As "Father" is such a personal track, Ms. Dynamite announced that she would only ever do one live performance of it. This performance of "Father" was broadcast on Friday Night with Jonathan Ross on 7 October 2005.

==Critical reception==

In their critique, Contactmusic.com gave "Father" a mixed review. They stated, "...if you think the lyrics are strong on that ("Judgement Day") wait till you here "Father" the second cut on the single. Lyrics like "I spent 23 years trying to be what you wanted to me be though it seemed that you never see me until I picked up the mic and I was on the TV now your ringing of my phone like every week" and "How can you call yourself a man when you can't love your own unless you can control them". Both of these tracks make great album cuts but I just think the UK will find it hard to deal with such lyrics in a pop single no matter how urban / street the artist is. Ms Dynamite is back and she is more than living up to her name via the lyrical content. The overall double A-side single was rated 3/5.

==Music video==

Ms. Dynamite does not feature in the video for "Father". It was premiered on Channel 4 on 28 September 2005 at 11 pm and was described as playing "like a short film". In the aforementioned interview with The Mirror, the video was described as "Featuring an inner-city estate entirely abandoned by adults, it shows kids swarming over an ice cream van, smoking drugs, smashing phone boxes and being attacked with baseball bats, all through the eyes of a frightened young boy. In the final scene, youths throw a firework at a child in a wheelchair."

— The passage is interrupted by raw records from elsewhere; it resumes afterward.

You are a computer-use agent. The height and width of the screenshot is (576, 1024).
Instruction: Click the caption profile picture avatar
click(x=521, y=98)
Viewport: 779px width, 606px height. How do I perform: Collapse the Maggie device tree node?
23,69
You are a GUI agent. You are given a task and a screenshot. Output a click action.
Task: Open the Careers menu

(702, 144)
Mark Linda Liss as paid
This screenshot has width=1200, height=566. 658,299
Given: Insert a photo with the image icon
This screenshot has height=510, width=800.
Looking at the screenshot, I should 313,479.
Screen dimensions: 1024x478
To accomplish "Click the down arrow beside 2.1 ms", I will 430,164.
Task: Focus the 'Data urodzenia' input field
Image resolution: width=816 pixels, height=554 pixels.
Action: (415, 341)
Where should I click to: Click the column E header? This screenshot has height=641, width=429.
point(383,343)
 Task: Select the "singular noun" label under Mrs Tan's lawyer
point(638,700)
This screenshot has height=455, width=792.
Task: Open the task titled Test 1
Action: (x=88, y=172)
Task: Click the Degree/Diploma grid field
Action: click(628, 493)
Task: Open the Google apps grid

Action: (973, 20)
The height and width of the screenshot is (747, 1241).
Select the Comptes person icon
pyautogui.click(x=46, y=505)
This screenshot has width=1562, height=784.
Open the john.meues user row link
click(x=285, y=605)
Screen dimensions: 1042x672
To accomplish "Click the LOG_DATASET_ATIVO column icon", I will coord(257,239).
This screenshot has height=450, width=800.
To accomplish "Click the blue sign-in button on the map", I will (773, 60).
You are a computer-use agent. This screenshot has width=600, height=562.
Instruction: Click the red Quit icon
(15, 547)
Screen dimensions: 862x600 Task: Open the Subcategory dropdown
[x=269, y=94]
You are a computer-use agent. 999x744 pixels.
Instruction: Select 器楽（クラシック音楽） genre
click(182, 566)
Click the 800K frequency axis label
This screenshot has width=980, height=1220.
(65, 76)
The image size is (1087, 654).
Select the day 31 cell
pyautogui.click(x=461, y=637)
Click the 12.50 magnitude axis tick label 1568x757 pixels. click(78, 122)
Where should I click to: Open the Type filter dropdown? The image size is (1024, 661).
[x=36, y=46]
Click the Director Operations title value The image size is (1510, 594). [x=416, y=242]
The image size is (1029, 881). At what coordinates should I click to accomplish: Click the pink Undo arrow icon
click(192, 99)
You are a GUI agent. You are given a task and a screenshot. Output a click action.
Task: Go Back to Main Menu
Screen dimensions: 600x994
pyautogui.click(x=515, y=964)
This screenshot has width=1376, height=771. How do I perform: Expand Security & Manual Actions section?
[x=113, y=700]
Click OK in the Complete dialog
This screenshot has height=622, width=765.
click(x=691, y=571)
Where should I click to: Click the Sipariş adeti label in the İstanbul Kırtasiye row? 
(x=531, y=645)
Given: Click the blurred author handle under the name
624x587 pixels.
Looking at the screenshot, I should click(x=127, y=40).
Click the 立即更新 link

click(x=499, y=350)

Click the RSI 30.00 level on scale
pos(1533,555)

Ms. Dynamite commented, "I don't appear in the video at all because I wanted it to be a song related to by everyone, not just about me and my dad... Of course, it is a very personal song, but by putting all those kids in the video – black, white, disabled, able-bodied – I wanted to make it about more than just me. There are lots of kids growing up without a dad or without a mum or anyone who cares about them. I wanted to make a video for them."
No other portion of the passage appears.